文章ブロック —
本法案は、独占禁止法、下請代金支払遅延等防止法など、事業者間の取引を規制する取引法の一つとして、フリーランスに業務や作業を委託する事業者を対象に、優越的地位の濫用を防止するための規定や、就業環境の整備を求める規定を定め、情報量や交渉力の面で弱い立場にあるフリーランスとの取引の適正化を図るものです。 

 政府の調査では、フリーランスは年々増加し462万人と推計されています。

3年以上に及ぶコロナ禍のもと、収入減や解雇によって、インターネットのウェブサイトやスマートフォンのアプリを介して単発・短期の仕事を請け負う、ウーバー・イーツなどのいわゆるギグワーカー、クラウドワーカーも急増しています。

こうしたフリーランスの多くは、一方的な報酬カットや未払い、契約打ち切りなど、弱い立場に置かれているだけでなく、最低賃金や労働時間規制、解雇規制、労災など労働者保護法制の枠外とされています。 

昨今、労働者性が認められるべき労働者を個人事業主として就業させる「雇用偽装」とも呼ばれる状況も広がっています。我が党は、こうしたフリーランスの実態を告発し、労働法制を適用して保護することを繰り返し求めてきました。

 2018年末に閣議決定された「労働政策基本方針」は、フリーランスなど雇用によらない働き方が拡大している現状をふまえ、「法的保護の必要性を含めて中長期的に検討する」とし、厚生労働省による検討が進められていました。

しかし本法案は、その検討途上で、内閣官房によって「フリーランスの適正な拡大を図るためのルール整備を行う」との政策方向が示され、取引適正化のための法制度として提出されたものです。

一方厚労省では、「雇用類似の働き方に係る論点整理等に関する検討会」が、2019年6月に「中間整理」を公表したきり、議論が行われていません。

なぜ厚労省での検討を打ち切って取引適正化の法制度に矮小化したのですか。

保存済みレコード

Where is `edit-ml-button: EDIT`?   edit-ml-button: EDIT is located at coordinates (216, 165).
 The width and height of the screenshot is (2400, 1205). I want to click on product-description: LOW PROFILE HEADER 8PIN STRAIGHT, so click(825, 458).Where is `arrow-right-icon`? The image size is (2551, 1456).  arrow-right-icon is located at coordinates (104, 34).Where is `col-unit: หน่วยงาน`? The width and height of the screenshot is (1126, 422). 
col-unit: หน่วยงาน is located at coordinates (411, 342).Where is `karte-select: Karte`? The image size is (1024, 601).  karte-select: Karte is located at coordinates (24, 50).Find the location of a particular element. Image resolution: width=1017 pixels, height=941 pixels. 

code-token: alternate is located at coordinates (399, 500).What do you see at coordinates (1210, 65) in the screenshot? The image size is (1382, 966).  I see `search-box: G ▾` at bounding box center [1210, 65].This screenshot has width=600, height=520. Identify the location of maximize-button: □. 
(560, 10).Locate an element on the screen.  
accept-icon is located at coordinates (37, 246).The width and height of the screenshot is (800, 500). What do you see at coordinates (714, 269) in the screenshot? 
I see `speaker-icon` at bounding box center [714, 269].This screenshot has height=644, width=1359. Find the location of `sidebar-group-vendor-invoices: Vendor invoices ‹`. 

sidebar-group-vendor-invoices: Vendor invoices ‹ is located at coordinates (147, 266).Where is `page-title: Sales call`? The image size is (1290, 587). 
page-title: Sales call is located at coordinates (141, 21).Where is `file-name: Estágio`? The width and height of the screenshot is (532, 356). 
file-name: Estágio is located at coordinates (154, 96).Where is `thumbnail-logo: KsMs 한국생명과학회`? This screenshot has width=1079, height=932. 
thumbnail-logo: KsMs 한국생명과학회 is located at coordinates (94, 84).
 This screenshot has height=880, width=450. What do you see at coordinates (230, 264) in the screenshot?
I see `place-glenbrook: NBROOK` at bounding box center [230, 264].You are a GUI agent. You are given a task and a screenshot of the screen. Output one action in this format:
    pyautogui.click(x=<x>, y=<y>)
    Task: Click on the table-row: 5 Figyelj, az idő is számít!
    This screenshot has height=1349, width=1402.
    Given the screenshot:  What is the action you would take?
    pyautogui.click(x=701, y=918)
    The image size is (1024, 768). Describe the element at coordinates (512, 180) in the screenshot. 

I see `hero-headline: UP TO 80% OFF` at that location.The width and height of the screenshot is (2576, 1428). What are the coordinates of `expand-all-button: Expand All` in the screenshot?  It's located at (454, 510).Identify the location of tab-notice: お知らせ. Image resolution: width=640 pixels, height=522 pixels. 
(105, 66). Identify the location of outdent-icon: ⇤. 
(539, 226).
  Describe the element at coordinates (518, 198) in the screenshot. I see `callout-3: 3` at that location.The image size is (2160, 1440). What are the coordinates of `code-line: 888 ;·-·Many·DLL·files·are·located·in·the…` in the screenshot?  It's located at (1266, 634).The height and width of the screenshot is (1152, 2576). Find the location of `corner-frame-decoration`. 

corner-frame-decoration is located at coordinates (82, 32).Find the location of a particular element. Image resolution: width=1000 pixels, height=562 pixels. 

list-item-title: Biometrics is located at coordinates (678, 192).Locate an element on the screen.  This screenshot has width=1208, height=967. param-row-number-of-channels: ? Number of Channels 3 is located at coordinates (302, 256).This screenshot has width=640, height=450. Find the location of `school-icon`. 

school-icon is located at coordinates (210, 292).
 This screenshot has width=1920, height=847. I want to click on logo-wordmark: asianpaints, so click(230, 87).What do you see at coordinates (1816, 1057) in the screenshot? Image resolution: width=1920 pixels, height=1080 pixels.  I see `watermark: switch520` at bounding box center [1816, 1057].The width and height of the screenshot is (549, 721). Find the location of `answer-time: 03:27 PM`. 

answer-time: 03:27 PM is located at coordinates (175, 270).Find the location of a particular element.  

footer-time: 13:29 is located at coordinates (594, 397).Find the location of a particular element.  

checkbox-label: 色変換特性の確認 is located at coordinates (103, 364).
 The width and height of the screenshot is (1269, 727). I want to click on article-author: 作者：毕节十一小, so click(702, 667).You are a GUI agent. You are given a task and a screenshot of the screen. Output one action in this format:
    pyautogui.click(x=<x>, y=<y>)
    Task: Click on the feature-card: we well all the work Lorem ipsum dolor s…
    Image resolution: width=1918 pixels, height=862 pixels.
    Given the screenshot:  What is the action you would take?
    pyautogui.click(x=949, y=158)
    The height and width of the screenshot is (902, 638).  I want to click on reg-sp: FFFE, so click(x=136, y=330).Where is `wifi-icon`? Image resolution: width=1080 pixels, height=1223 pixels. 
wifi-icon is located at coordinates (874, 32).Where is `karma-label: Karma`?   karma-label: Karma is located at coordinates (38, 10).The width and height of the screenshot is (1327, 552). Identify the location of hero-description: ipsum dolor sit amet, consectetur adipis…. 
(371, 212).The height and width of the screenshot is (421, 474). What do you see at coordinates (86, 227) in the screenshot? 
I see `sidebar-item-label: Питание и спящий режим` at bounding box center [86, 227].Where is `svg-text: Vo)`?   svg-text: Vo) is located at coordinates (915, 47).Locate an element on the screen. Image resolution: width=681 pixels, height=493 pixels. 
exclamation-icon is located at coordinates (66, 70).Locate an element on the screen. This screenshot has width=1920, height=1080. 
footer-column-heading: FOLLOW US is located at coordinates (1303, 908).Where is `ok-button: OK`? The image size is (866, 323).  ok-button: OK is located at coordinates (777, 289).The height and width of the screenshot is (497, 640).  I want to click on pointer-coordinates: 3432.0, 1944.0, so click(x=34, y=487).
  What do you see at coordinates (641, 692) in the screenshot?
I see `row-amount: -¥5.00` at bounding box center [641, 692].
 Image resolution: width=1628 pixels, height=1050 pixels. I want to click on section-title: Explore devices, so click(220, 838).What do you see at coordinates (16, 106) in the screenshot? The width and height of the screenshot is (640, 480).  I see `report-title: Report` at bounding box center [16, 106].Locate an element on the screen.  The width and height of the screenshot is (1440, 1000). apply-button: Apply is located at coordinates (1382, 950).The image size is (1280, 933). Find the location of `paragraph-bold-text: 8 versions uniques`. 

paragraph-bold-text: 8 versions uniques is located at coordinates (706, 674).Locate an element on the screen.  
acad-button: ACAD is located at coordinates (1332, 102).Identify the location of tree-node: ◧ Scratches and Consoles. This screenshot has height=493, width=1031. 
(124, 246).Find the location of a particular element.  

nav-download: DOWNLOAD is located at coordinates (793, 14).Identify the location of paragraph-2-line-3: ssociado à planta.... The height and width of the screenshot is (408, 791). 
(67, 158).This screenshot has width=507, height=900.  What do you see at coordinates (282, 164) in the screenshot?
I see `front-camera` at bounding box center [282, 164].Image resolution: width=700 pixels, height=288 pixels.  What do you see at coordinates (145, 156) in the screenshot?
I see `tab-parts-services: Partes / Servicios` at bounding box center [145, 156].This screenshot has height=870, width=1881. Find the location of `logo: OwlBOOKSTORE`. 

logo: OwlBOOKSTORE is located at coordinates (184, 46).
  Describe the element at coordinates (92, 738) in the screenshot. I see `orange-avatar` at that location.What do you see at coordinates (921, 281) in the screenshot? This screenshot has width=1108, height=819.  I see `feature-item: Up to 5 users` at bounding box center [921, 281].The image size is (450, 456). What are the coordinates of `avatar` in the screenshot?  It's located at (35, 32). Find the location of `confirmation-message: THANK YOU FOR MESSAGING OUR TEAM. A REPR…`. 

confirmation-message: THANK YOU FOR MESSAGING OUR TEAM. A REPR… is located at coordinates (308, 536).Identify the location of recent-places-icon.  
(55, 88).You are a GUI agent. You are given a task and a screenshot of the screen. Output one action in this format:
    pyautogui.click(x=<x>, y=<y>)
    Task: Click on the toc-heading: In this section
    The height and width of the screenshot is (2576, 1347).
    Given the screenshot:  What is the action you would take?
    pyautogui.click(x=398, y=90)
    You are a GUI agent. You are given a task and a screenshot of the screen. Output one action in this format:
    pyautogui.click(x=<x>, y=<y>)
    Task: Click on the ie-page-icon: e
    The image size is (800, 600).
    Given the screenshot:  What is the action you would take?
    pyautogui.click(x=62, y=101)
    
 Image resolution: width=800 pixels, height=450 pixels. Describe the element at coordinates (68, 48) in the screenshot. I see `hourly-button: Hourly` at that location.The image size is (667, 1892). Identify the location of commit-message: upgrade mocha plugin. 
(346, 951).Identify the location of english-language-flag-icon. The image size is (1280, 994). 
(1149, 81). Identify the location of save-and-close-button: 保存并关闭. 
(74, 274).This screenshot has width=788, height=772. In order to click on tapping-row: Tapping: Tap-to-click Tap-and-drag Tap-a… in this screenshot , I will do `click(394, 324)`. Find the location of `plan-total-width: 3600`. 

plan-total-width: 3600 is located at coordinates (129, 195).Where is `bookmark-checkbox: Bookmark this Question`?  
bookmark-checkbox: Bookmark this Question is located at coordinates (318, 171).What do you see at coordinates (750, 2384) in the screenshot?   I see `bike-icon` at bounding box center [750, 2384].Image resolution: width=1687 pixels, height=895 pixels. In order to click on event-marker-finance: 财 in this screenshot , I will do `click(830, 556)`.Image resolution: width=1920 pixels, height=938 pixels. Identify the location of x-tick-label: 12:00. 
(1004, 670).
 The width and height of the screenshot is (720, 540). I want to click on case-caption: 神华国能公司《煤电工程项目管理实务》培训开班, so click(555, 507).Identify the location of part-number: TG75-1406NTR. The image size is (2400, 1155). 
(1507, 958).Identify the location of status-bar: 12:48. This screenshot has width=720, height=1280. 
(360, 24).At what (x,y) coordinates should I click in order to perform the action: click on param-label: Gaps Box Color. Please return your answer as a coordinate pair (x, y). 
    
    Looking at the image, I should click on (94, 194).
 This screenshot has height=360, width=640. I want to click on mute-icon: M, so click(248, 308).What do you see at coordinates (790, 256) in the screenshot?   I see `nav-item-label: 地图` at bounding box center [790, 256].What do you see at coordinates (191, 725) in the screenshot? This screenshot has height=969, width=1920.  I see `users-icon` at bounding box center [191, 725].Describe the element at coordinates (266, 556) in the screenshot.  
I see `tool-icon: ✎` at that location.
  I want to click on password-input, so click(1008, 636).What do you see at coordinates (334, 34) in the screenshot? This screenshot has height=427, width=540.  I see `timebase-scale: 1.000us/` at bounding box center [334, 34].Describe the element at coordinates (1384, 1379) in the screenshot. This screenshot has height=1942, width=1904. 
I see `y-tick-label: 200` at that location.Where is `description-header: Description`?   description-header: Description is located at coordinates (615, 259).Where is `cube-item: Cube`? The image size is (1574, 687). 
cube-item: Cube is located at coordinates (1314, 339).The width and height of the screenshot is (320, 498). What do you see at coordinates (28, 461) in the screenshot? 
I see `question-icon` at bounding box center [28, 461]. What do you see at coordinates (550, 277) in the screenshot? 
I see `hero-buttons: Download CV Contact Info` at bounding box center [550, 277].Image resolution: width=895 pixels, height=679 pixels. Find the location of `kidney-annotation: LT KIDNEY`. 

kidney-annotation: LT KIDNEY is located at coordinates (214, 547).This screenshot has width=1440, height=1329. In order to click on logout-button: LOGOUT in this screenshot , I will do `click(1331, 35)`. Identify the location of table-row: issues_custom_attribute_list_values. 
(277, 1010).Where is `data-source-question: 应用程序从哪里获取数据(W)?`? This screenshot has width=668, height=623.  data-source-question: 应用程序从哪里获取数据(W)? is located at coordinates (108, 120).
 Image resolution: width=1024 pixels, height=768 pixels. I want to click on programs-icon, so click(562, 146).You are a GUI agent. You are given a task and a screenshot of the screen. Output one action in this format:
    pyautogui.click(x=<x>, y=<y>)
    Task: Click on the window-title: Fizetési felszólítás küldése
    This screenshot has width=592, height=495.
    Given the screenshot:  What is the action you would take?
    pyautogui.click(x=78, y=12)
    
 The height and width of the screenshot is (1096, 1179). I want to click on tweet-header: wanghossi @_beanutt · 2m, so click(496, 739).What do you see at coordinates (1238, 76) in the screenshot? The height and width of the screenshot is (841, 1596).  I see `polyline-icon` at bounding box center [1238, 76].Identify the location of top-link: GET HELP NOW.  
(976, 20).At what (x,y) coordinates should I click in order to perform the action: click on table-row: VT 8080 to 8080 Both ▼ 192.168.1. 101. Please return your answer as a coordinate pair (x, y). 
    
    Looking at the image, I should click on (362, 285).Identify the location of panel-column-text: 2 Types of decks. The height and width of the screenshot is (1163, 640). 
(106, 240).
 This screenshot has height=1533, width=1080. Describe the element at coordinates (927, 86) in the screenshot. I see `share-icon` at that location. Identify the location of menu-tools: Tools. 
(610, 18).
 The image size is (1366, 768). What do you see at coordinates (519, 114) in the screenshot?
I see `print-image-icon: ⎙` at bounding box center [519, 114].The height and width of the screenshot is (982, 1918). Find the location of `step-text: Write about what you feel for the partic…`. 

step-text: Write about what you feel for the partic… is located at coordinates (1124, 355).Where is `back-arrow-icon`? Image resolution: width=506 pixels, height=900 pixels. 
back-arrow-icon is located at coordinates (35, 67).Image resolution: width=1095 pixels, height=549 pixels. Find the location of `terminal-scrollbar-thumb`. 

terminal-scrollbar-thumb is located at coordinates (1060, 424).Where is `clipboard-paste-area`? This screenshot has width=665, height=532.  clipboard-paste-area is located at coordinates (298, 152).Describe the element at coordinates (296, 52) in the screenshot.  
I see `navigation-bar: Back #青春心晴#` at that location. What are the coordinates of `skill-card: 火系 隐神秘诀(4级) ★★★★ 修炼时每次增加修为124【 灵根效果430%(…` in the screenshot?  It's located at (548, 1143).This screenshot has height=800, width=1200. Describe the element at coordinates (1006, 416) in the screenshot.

あなたの課題 —
フリーランス取引法案を論じた文章について、最後の一文のあとに続く部分を書いてもらえますか。

最終回答 —
 法案には、業務委託事業者に対するハラスメント対策や出産、育児、介護に対する適切な配慮など、労働政策審議会で議論されて当然の内容も含まれているにもかかわらず、なぜ、労働政策審議会での議論を行わなかったのですか。

 ギグワーカーの法的保護については、連邦労働裁判所がギグワーカーの一部を労働者として認定したドイツをはじめ、労働者性を認める方向で保護を図る流れが広がっています。

日本がこうした世界の流れから遅れていることをどう受け止めていますか。

 我が国では、労働基準監督署が、正社員から個人請負に一方的に契約変更された結果、始業時間や業務内容は正社員時代と変わらないのに労働者性を認めない、業務遂行の内容をマニュアルで指示され業務に関する許諾の自由もないのに、現場における直接の指揮命令がないため労働者性を認めないという現実があります。

 大臣は衆議院の答弁で、「労働者性の認められる方についていえば、それはどんな法律形態であろうとも、労働者として必要な保護していく」と答弁しています。そうであるなら、労働基準監督署の対応を直ちに改善させるべきではありませんか。

以上、後藤大臣に答弁を求めます。

 フリーランスの労働者性が認められないのは、1985年の労働基準法研究会報告「労働基準法の『労働者』の判断基準について」が、今日の働き方の実態に合わなくなっているからです。

この基準を実態に即したものに見直すべきではありませんか。

また、厚労省で中断されている検討を直ちに再開するべきではありませんか。以上、加藤厚労大臣、お答えください。

 後藤大臣に法案について伺います。

通常、業務委託では、募集、契約、発注という流れになります。一方、本法案は、第12条で募集時の的確な情報表示、第3条で発注時の給付の内容、報酬の額、支払期日等の明示義務を定めているものの、業務委託契約締結時の条件明示義務がありません。

これでは、募集時より発注時の報酬額が減額されていても、フリーランスは応じざるを得ず、不利益を被るケースが避けられません。契約時の条件明示を義務化するべきではありませんか。

 法案は、従業員又は役員のいる特定業務委託事業者に対し、契約内容の明示や60日以内の報酬支払期日等の義務規定を設けています。しかし、従業員又は役員のいない業務委託事業者には契約内容の明示以外の規定がありません。なぜこのような違いを設けるのですか。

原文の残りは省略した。